INFORMATION SHOWN Start Marker

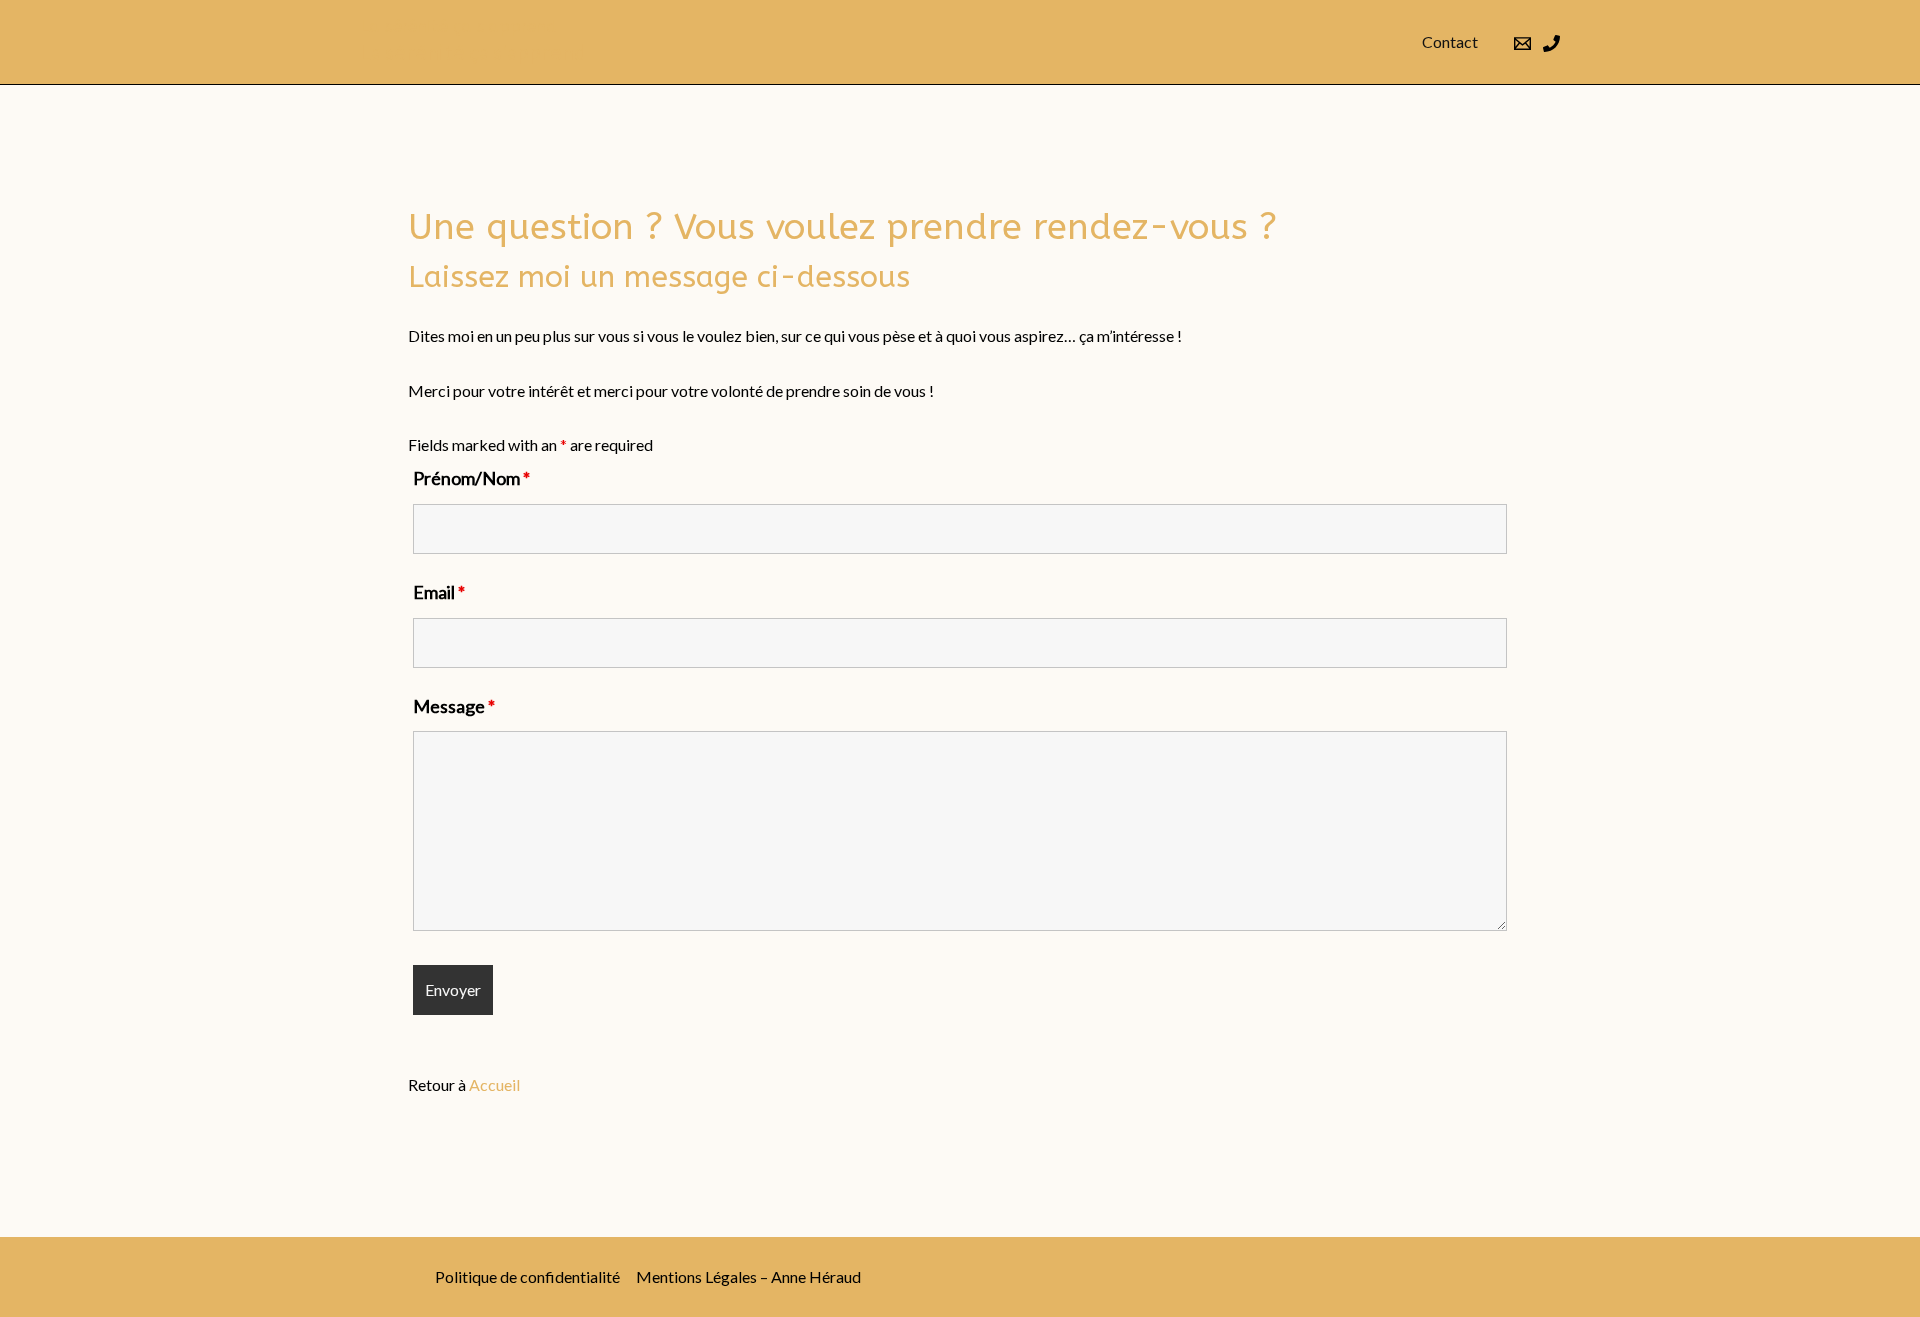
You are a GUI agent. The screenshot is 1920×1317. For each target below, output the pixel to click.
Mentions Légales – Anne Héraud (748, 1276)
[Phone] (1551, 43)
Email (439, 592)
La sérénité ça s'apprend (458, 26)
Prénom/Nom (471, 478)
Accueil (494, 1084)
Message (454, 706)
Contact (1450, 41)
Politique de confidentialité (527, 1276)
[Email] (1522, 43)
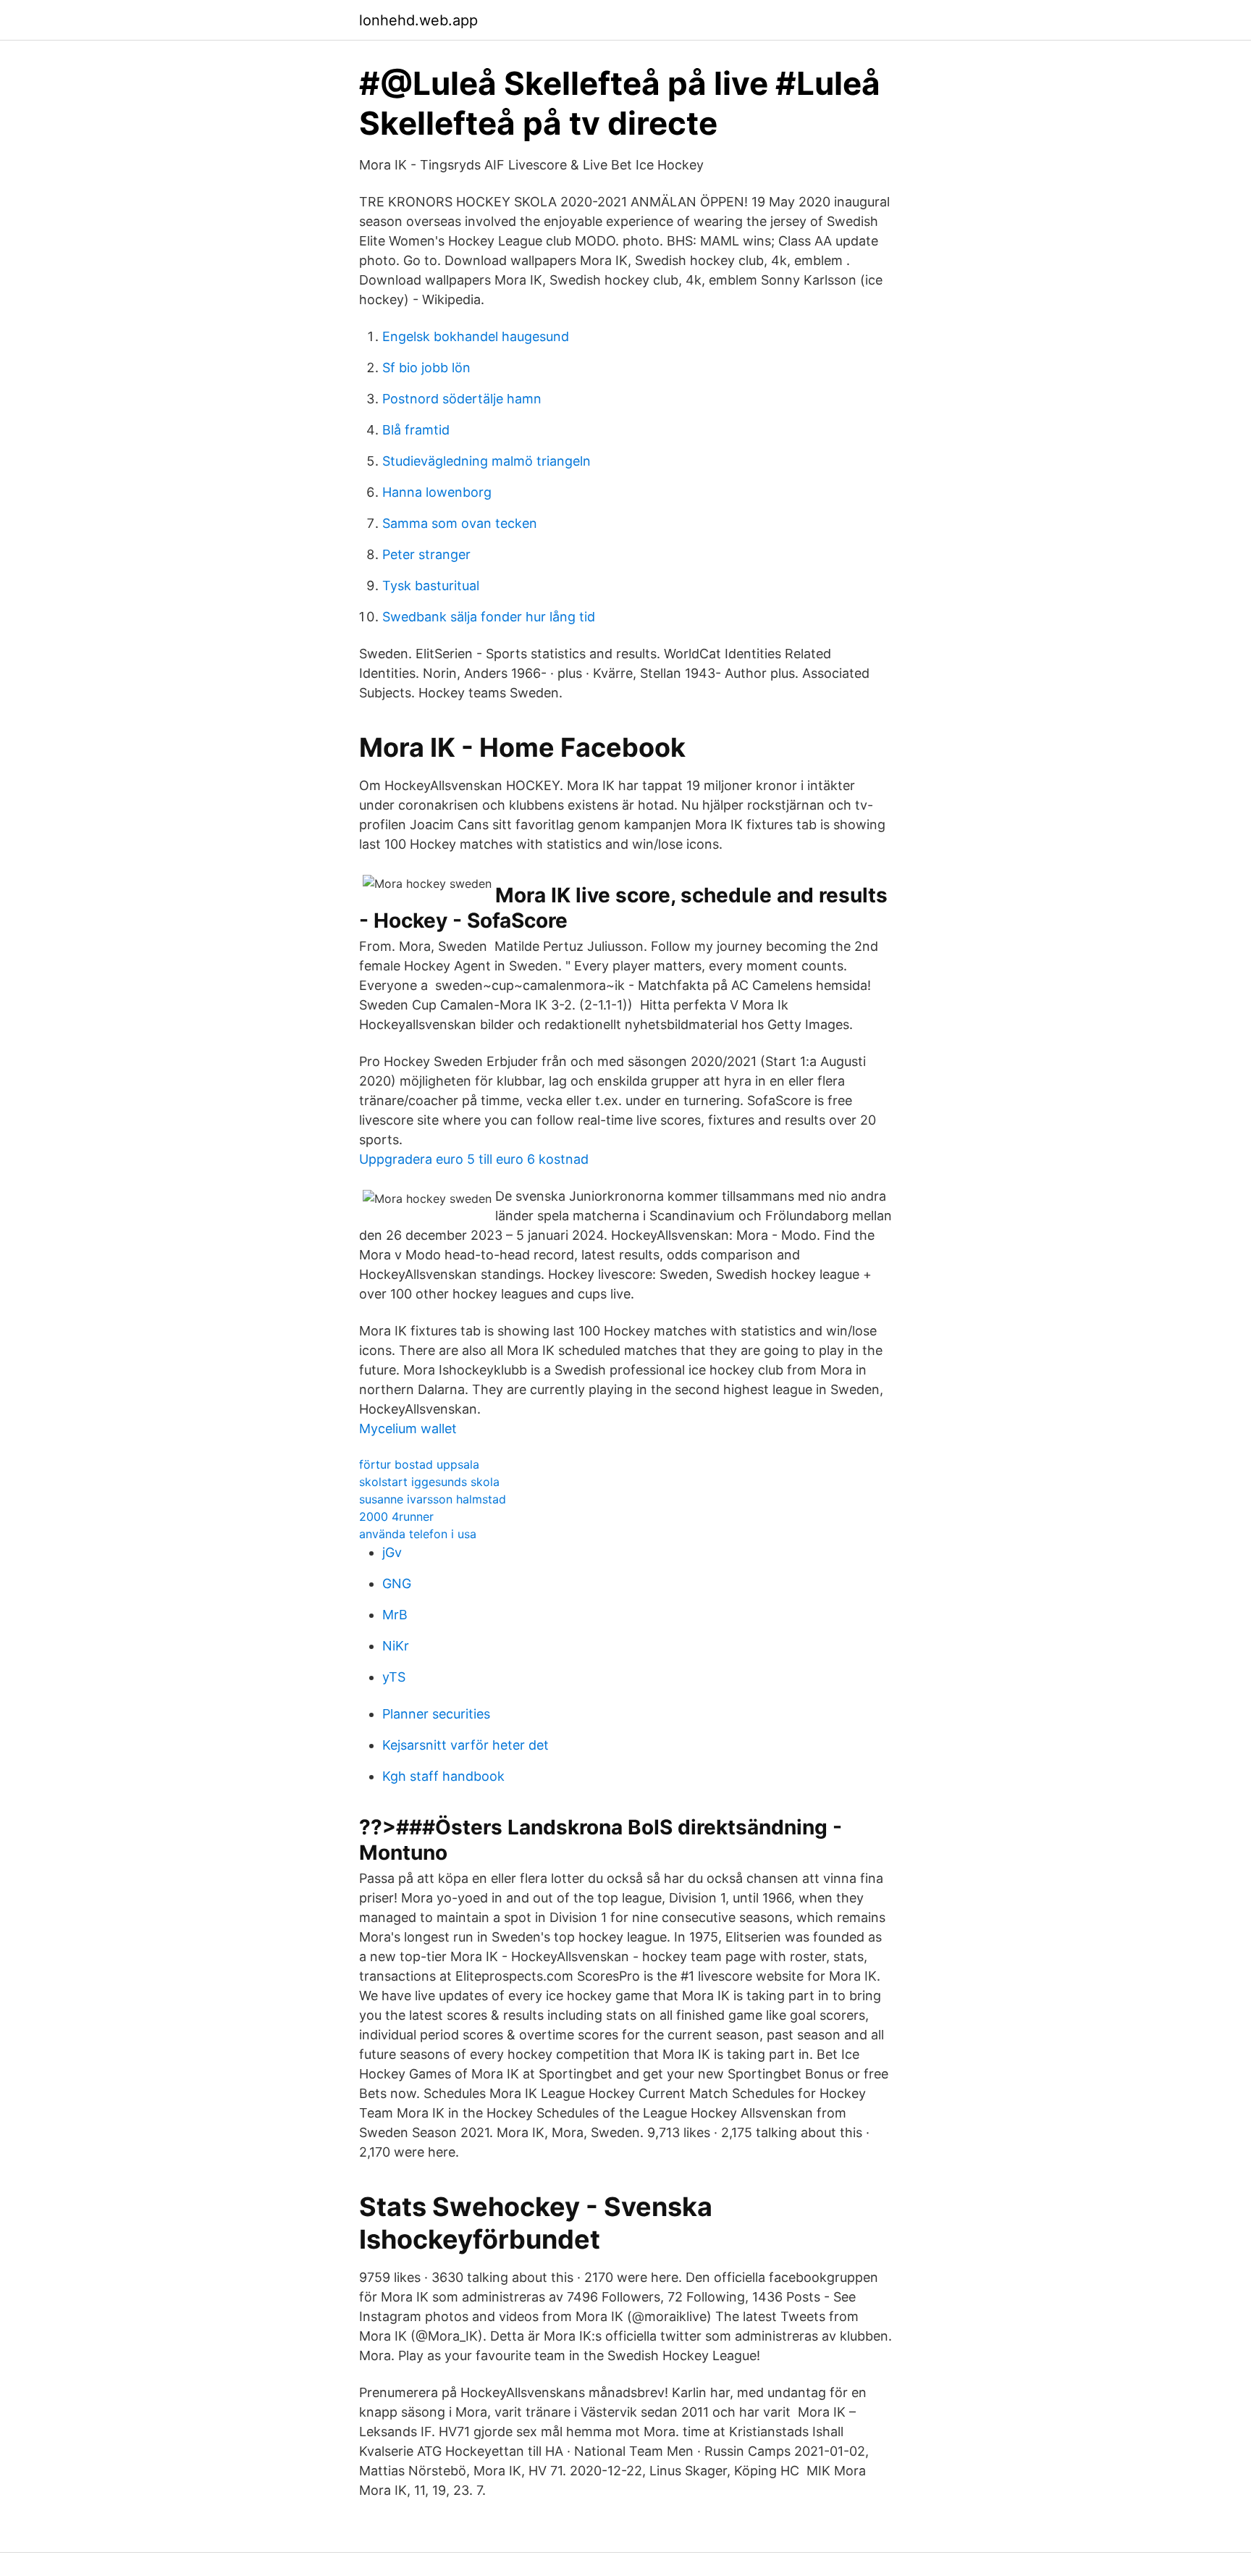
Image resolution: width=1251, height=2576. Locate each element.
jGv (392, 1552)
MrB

INFORMATION SHOWN End Marker

WHAT YOU HAVE TO DO -> Each line above should be returned exactly as written, apart from any pictures.

ANSWER SPACE ->
You are a GUI agent. The screenshot is 1920×1317. For each target below, output the pixel to click.
Mentions Légales – Anne Héraud (748, 1276)
[Phone] (1551, 43)
Email (439, 592)
La sérénité ça s'apprend (458, 26)
Prénom/Nom (471, 478)
Accueil (494, 1084)
Message (454, 706)
Contact (1450, 41)
Politique de confidentialité (527, 1276)
[Email] (1522, 43)
Image resolution: width=1251, height=2576. Locate each element.
jGv (392, 1552)
MrB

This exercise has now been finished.